Fritz was a bit relieved, Mike still not too happy.

We got on to it, and we soon found out, that the problem we had was even bigger than what Fritz described. Within 40 minutes we had removed 22 irrelevant or wrong cards, that would have represented at least 2 weeks work if we kept on working on them.

Some of the cards on the board were so old that the customers didn’t even remember what they were about…

While removing cards, the team, including Mike, started focusing on the positive, i.e. the work that they didn’t have to do because of the removed cards, rather than the work that they had already done on those.

The atmosphere improved substantially, from death threats, to group high fives every time we took a card off the board. The board itself started to look a bit cleaner and all we had to do now was to identify the 5 most important cards to work on, easy peasy lemon squeezy.

Once we finished,  Fritz, finally freed from his secret, said “Folks, I would have never been able to do this cleanup job using the digital backlog, seeing the tickets on the board opened my eyes”

“Well” added Mike “after all it looks like, a picture” pointing at the board “is better than a thousand words in Jira”.

The team had a laugh and got back to work with a smile on their faces.

The 5th episode is out, what are you waiting for? Read it here!




6 thoughts on “Not doing something useless is very valuable

  1. If you want to talk about what’s worth _not doing_, I’d say death threats takes top priority. If someone on your team is making public death threats they need a written warning or some anger management. That behaviour is not acceptable, not least of all over there being *extra cards on a board*, and not from a senior developer.

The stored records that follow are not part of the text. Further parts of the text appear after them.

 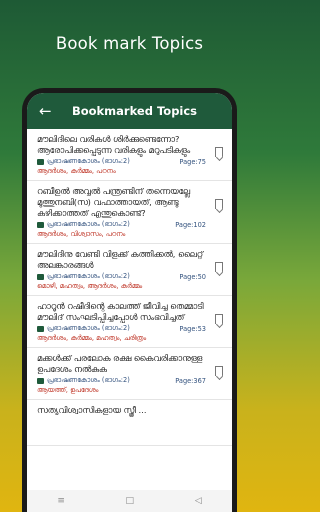 I want to click on topic-meta: പ്രഭാഷണകോശം (ഭാഗം:2) Page:75, so click(x=122, y=162).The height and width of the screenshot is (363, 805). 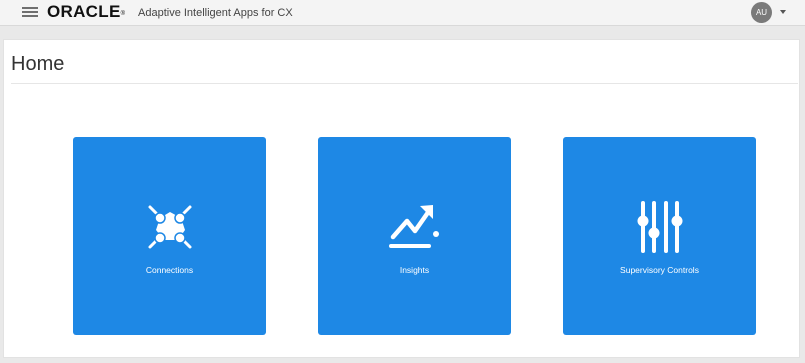 I want to click on user-avatar: AU, so click(x=762, y=12).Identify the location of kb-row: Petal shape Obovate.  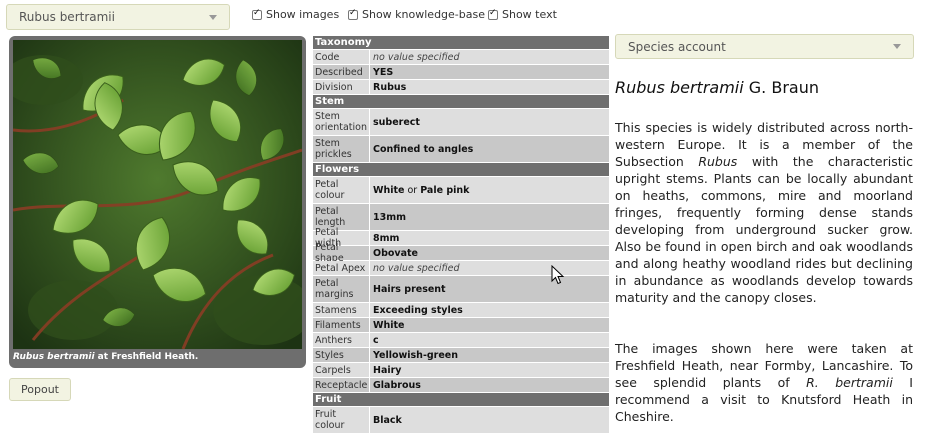
(461, 253).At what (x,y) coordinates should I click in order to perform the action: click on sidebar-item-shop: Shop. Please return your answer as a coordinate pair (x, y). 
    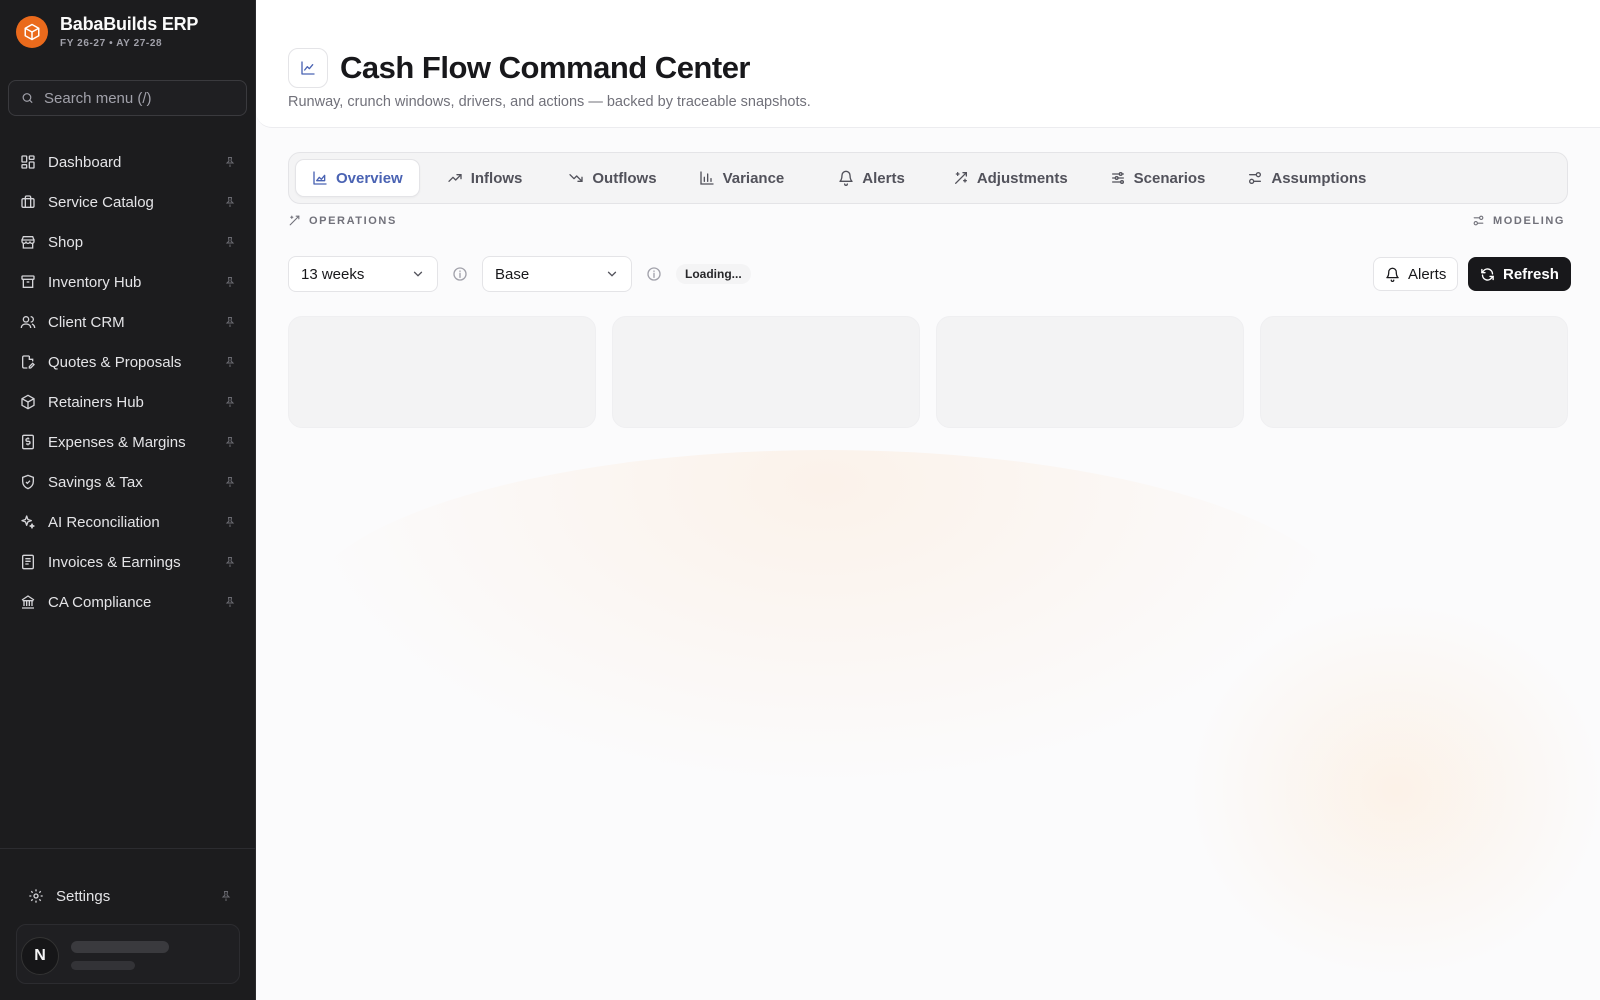
    Looking at the image, I should click on (128, 242).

    Okay, I know it’s just a made up story, but it immediately loses credibility with events like that. Tolerating crazy events like that going unaddressed make me wonder what other dysfunctions are hiding in plain view and being ignored.

    This particular story is like those cheesy sitcoms where everything works out by the end of the show. Not quite how things go in real life.

    • Hi Gav, thanks for your feedback.
      As you guessed the death threat is an hyperbole and a such shouldn’t be taken literally, but I appreciate your feedback and I will try to take it into consideration for the future.
      Yes, my story is probably cheesy and things normally end well (at least until now), I agree life is not like that all the times, as you say it is only a story, a tale, it’s not real life, and it is not meant to be.
      Thanks again for your feedback, it made me think

  2. I think the main intention of this series (story) is to convey people.. to follow the simple principle – PDCA (Plan Do Control Act)
    or think before you code.

    Every body is busy in following the same tradition instead of taking time and analysing their existing process and adding value to the system.

    • Hi Gaurav, thank for your feedback. I am trying to transmit many different insights into this story (PDCA is certainly one). I am putting years of experience working with wonderful teams in a form of a story that might encourage readers that don’t like reading technical and process full blog posts. This is an experiment I am conducting and I am receiving extremely valuable feedback from fans and foes, all of it extremely valuable.

      I have learned a lot from stories, I enjoy reading them, and I am trying to do this for people that enjoy learning the way I do.

      Your feedback is very valuable and I hope you will continue to contribute to the future episodes with your insight.